Dr. Martin Luther King Jr.

Disappointment tests the mettle of one's convictions. Disappointment hurts, as much as it strengthens, our character. Disappointment can crystallize one's resolve, and make more resolute a hope for a better tomorrow. Disappointment can also destroy our belief in the virtue of our dreams, weaken the ties that bind our community together, and set us against one another in a sea of nihilistic fervor.

Battlestar Galactica is a series rooted in the "now." In its first three seasons Ronald Moore, the producer and writer of Battlestar Galactica, has used the show as a lens for discussing the national trauma that is/was September 11th, the morass of a twilight war in Iraq and Afghanistan, and the disastrous Hurricane Katrina. In the final season, Battlestar Galactica's first two episodes "A Disquiet Follows My Soul," "And a Great Notion" are an extended meditation on the hopes and dreams of the American people in the face of economic calamity--and the investment which they have made in Barack Obama, a political messiah of sorts (one in which I too believe), to lead them through this darkest of times.

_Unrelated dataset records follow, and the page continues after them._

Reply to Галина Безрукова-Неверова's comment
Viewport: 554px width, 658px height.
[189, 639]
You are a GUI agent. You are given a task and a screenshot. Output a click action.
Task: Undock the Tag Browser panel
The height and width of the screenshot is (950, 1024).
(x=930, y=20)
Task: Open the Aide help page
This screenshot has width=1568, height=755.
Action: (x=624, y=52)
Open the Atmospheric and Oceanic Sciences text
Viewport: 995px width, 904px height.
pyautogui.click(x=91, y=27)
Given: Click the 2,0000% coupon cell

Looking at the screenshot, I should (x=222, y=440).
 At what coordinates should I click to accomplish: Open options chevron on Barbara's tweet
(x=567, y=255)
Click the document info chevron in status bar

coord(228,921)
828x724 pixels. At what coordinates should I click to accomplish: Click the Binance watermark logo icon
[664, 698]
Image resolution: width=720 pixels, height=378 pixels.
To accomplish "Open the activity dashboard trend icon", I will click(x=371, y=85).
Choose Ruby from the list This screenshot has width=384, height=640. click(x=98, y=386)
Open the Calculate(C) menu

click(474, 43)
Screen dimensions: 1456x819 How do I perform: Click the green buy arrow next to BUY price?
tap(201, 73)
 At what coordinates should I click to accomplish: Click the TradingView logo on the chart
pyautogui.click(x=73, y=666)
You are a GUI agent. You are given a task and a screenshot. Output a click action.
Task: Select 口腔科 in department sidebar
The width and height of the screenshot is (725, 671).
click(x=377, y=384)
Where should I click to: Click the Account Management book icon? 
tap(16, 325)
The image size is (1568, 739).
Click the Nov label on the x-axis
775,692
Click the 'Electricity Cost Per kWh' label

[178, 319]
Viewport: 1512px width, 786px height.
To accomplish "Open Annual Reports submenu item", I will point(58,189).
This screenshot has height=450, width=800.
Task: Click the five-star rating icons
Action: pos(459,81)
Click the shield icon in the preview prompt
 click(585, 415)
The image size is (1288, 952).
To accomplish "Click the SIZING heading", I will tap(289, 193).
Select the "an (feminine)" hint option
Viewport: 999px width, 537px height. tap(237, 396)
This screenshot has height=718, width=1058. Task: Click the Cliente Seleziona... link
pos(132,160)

In mirroring our present, Battlestar Galactica has found its promised land, the fabled planet Earth, a destination that was supposed to be a new home for the refugees of the human-Cylon War. The leaders of the human fleet, and now their Cylon allies, have sacrificed so much for a new beginning, that they are numbed by the discovery that Earth has been destroyed. The goal of their struggle, the object of the religious faith and belief in prophecy which has sustained humanity in its struggle for survival, has been exposed as a fraudulent, cruel lie.

Barack Obama's presidency, like the humans' struggle to find Earth, is pregnant with the potential for great disappointment and calamitous consequences if he fails in the great crusade to remake America. Those throngs of people in Chicago's Grant Park, the millions who attended the inauguration, and the many many millions both here and abroad, who watched America elect its first Black president, a man who is the first and best hope for change and salvation, can just as quickly sing Obama's praise, as they can turn in venomous rage upon him if he fails to right America's path. Will it come from the Left or from the Right? Who will be the first to whom Obama will ask, "Et Tu Brute?"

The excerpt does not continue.